- Born: Trenton, New Jersey, U.S.
- Occupation: President of the Independence Institute

= Jon Caldara =

American libertarian activist

Jon Caldara is an American libertarian activist who serves as the president of the Independence Institute. He is a radio host and hosts a current events show, Devil's Advocate with Jon Caldara, that airs on KBDI-TV PBS 12 in Denver, Colorado.

==Early life and education==
Caldara was born in Trenton, New Jersey. His family moved to Colorado when he was six years old. He graduated from Heritage High School in Littleton, Colorado, and then the University of Colorado Boulder in Boulder. As a University of Colorado Boulder student, he drew a comic strip called B Street. After college, Caldara worked as a roadie setting up stage equipment for rock bands. He later started a stage lighting business.

==Career==
Caldara was elected to the board of directors for the Regional Transportation District, and eventually became its chairman. In 1998, he replaced Tom Tancredo as president of the Independence Institute, a Colorado think tank.

When the Colorado legislature relaxed voter registration requirements to allow people to register in a jurisdiction if they declared their intent to move there, Caldara objected. He then tested the law by declaring his intent to move to Colorado Springs, in order to vote in a recall election there. In September 2013, Caldara cast a blank ballot, but never moved to Colorado Springs, although he sublet a room there for a brief time.

Colorado Attorney General John Suthers investigated Caldara for voting fraud, but chose not to prosecute him. Suthers called the incident "suspicious," and said that it was questionable that Caldara ever intended to become an El Paso County resident. Suthers noted "arguable ambiguity” in the same-day voter law, and took no action. In January 2014, Caldara said, "I told you what I did was legal, neener-neener-neener."

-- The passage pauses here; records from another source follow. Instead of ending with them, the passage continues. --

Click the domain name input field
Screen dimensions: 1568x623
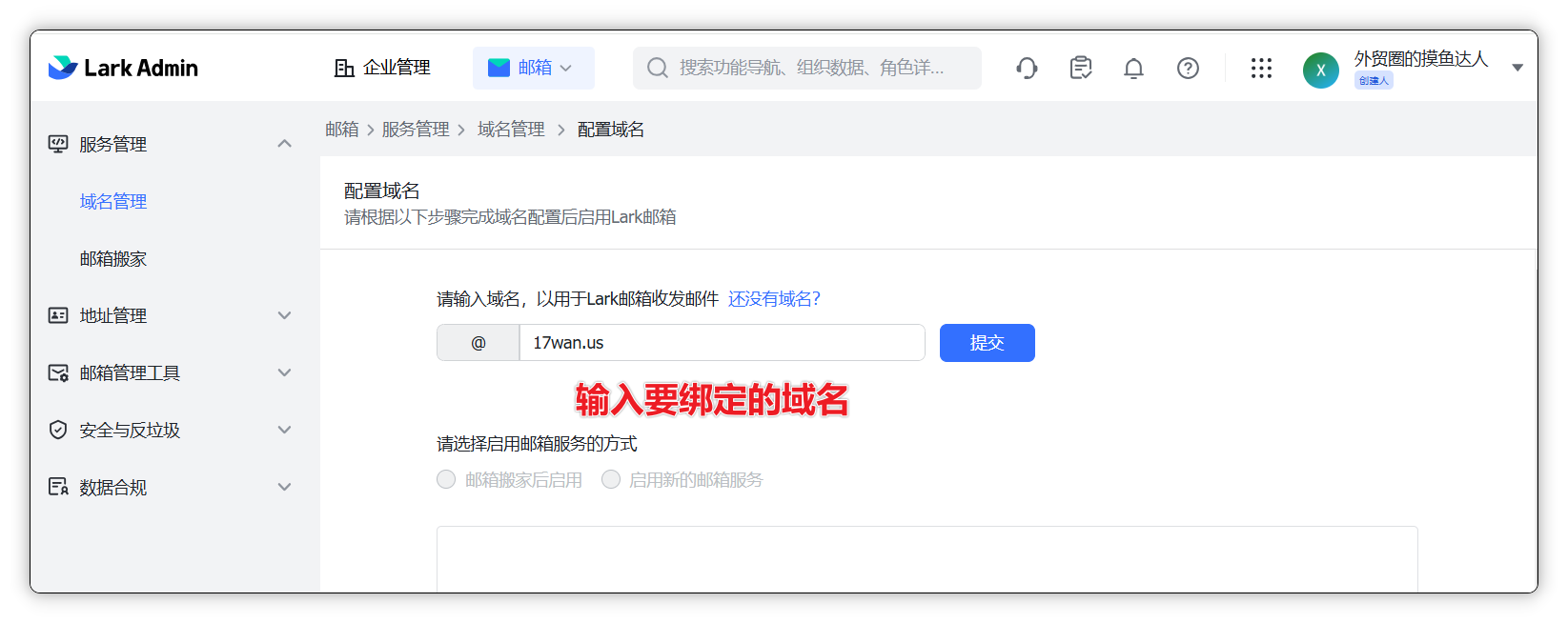pyautogui.click(x=721, y=343)
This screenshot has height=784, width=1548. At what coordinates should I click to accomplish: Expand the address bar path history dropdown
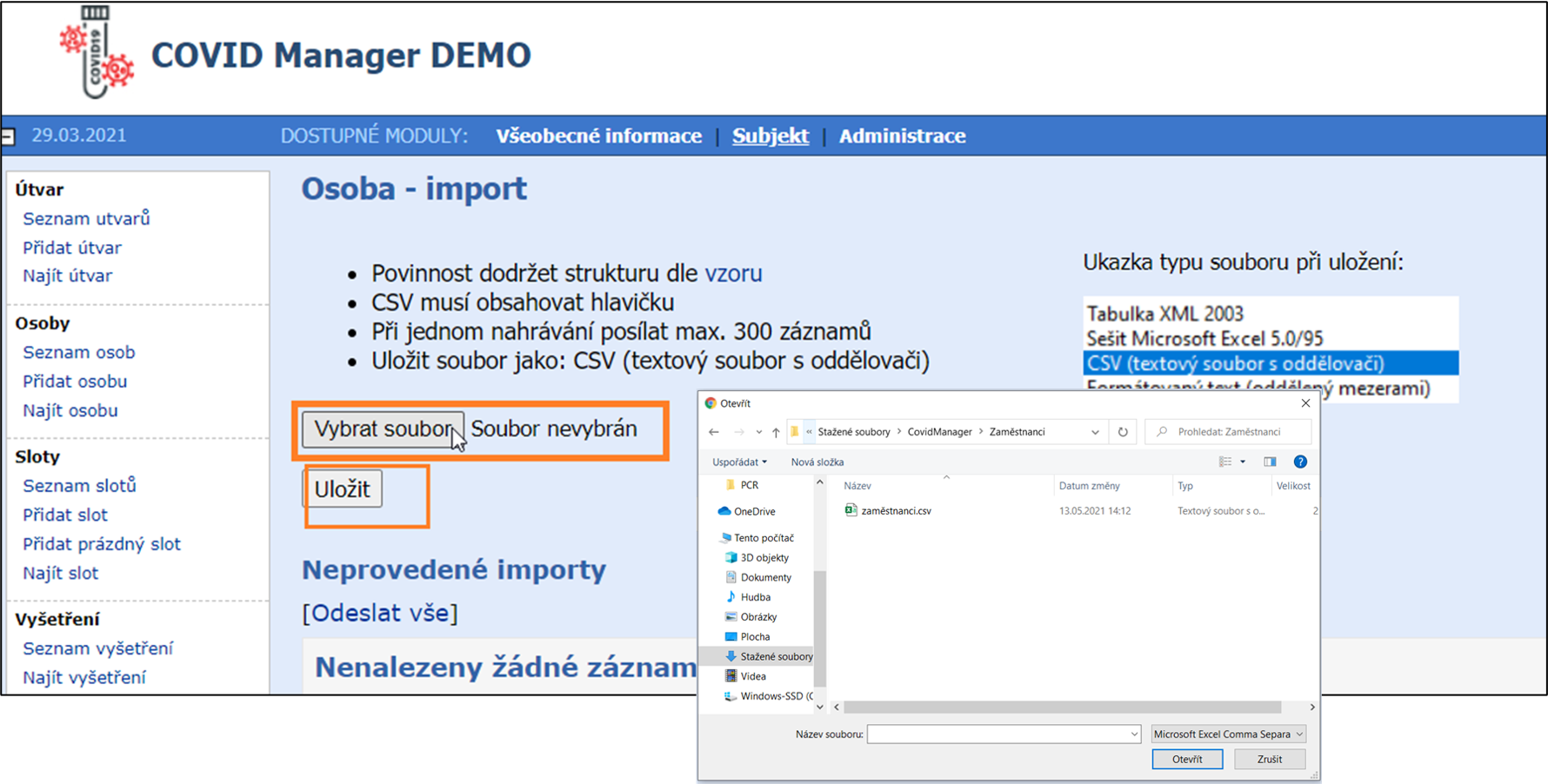(x=1095, y=432)
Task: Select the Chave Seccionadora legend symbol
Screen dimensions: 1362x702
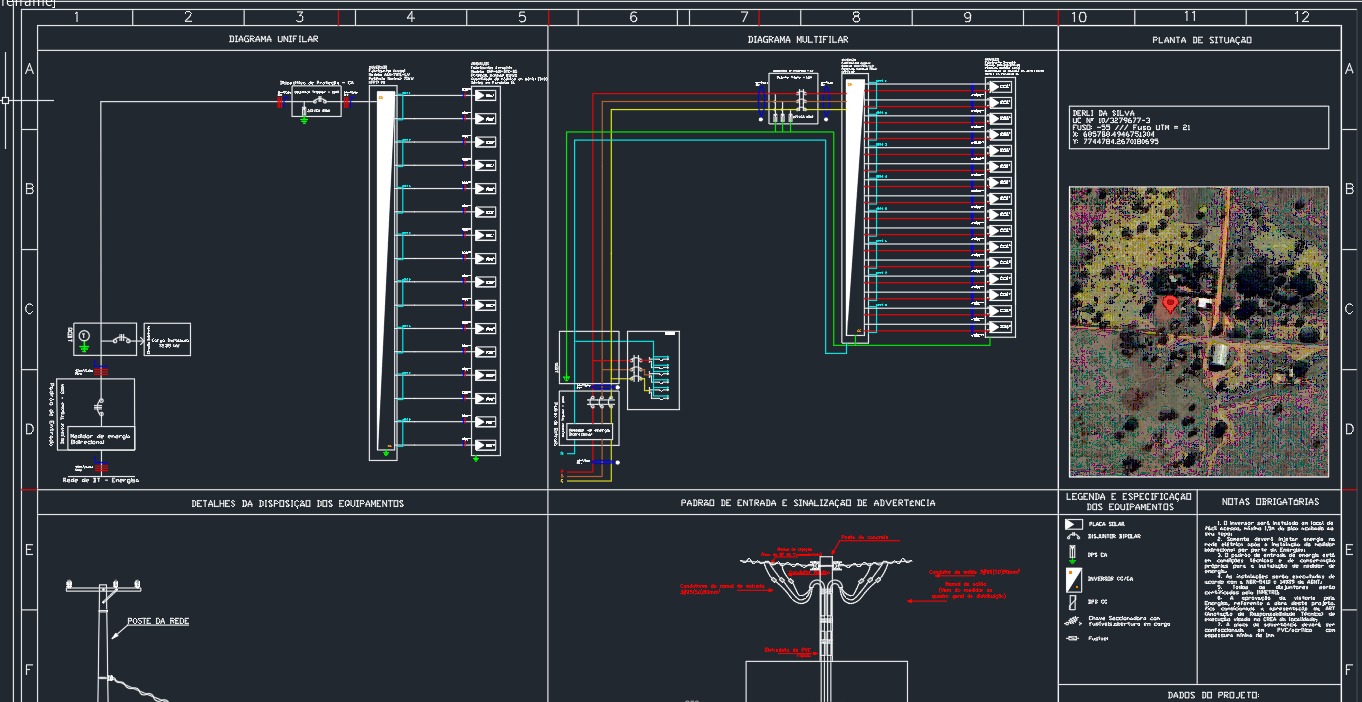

From 2016 through 2020, Caldara wrote a weekly column for The Denver Post.

In January 2020, Jon Caldara was dismissed by the Denver Post, for what he felt were his politically incorrect statements on transgender rights, which had been reflected repeatedly in the media, and his voicing his concerns the ensuring of inclusivity comes at the price of sacrificing the right to free speech. This view was contradicted by the Denver Post’s editor on January 17, 2020. On February 1, 2020, it became public that Caldara had been employed as a columnist by The Gazette.

In March 2020, Caldara called on Colorado Governor Jared Polis for the suspension or reversal of the ban on single-use plastic or paper bags, as these, compared to reusable, and more emissions-intensive, bags produced in China, would lower the public health risk possibly without any adverse environmental effect.

==Personal life==
Caldara is the father of three children, one of whom died of cancer when she was one year old. His son has Down syndrome.